A União Europeia (UE) implementou uma nova normativa para proteger as florestas americanas que exclui a participação direta das comunidades indígenas. Esta legislação, confirmada em dezembro, busca impedir a comercialização de produtos agrícolas como carne, cacau e café provenientes de terras desmatadas após 2020.
Normativa da UE para proteger florestas americanas
Segundo a ONU, entre 1990 e 2020, o desmatamento global resultou na perda de 420 milhões de hectares de florestas, uma cifra superior ao tamanho da própria UE. A agricultura é a principal responsável por esta devastação ambiental.
O objetivo da lei é reduzir o desmatamento a nível mundial, explica Alain Karsenty do Centro Francês de Pesquisa Agrícola para o Desenvolvimento Internacional. No entanto, com apenas 5% a 10% do desmatamento global atribuível ao consumo da UE, não se espera que a medida detenha o desmatamento na América Latina.
Os produtos agrícolas latino-americanos representam aproximadamente metade do desmatamento incorporado na UE, que é o segundo maior parceiro comercial do Brasil e do México, e o terceiro da Argentina, Colômbia e Peru.
Para garantir que suas importações não estejam vinculadas a práticas destrutivas, a UE exigirá um sistema de rastreabilidade que inclua a geolocalização das parcelas. Os países serão classificados de acordo com o risco de desmatamento, o que afetará as avaliações de seus fornecedores.
No entanto, este sistema poderia ser custoso para os pequenos produtores, que carecem de recursos e capacitação para adotar práticas mais sustentáveis, aponta Karsenty. Isso poderia excluí-los de mercados rentáveis, já que os compradores poderiam considerar arriscado adquirir seus produtos.
Apesar de que a norma poderia ajudar a mitigar o impacto ambiental das cadeias de suprimento, a falta de garantias em outros aspectos tem sido criticada. A Aliança Global de Comunidades Territoriais (AGCT) adverte que a lei permite aos governos ignorar direitos indígenas cruciais para combater a mudança climática e preservar a biodiversidade.
O Parlamento Europeu havia votado para respeitar os padrões internacionais de direitos da terra, mas o acordo final apenas obriga os importadores a comprovar o cumprimento dessas normas quando reconhecidas pelos países produtores.
A ONG Fern destaca que a falta de inclusão indígena poderia ter consequências graves, como se viu no Brasil sob a administração de Bolsonaro, onde os direitos indígenas foram atacados e o desmatamento da Amazônia se acelerou.
Fany Kuiru, advogada do povo Uitoto, enfatiza que os indígenas são os principais guardiões das florestas e os mais prejudicados pelo desmatamento impulsionado pela agricultura intensiva. Critica que a normativa foi desenhada sem considerar a realidade desses territórios.

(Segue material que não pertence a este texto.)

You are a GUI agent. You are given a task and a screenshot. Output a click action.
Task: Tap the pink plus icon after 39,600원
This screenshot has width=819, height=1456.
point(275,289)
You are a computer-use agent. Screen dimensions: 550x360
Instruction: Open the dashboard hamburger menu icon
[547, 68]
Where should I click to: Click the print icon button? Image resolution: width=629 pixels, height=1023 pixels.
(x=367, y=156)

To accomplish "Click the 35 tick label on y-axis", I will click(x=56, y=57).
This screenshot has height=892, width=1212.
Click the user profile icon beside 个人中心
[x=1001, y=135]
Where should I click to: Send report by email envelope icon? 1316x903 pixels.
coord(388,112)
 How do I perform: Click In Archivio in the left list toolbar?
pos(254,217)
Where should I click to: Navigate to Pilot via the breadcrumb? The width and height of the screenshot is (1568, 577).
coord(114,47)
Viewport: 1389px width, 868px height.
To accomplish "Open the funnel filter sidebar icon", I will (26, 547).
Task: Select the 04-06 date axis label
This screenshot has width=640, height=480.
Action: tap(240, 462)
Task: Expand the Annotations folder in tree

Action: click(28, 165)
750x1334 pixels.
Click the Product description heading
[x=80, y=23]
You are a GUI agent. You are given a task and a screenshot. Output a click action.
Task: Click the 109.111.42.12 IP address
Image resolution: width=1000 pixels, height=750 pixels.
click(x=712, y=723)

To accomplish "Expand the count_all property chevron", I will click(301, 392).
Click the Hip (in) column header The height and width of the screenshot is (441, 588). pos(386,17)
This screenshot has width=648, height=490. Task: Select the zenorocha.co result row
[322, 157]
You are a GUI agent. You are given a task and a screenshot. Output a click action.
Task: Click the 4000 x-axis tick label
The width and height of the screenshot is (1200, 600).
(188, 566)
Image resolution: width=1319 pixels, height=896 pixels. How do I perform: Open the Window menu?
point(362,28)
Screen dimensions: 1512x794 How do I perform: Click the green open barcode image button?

O caso Casino, onde indígenas da Colômbia e do Brasil processaram um supermercado francês por danos ambientais, exemplifica esta problemática. Karsenty sugere que, em vez de um boicote, segmentem-se as tarifas de importação segundo o impacto ambiental dos produtos.
A AGCT insiste que a UE deve colaborar com os países exportadores para tratar as causas raiz do desmatamento, como a fraca governança e as disputas de terras. Propõe que a UE cofinancie programas para ajudar os agricultores a adotar práticas mais sustentáveis, o que poderia deter a expansão destrutiva da agricultura.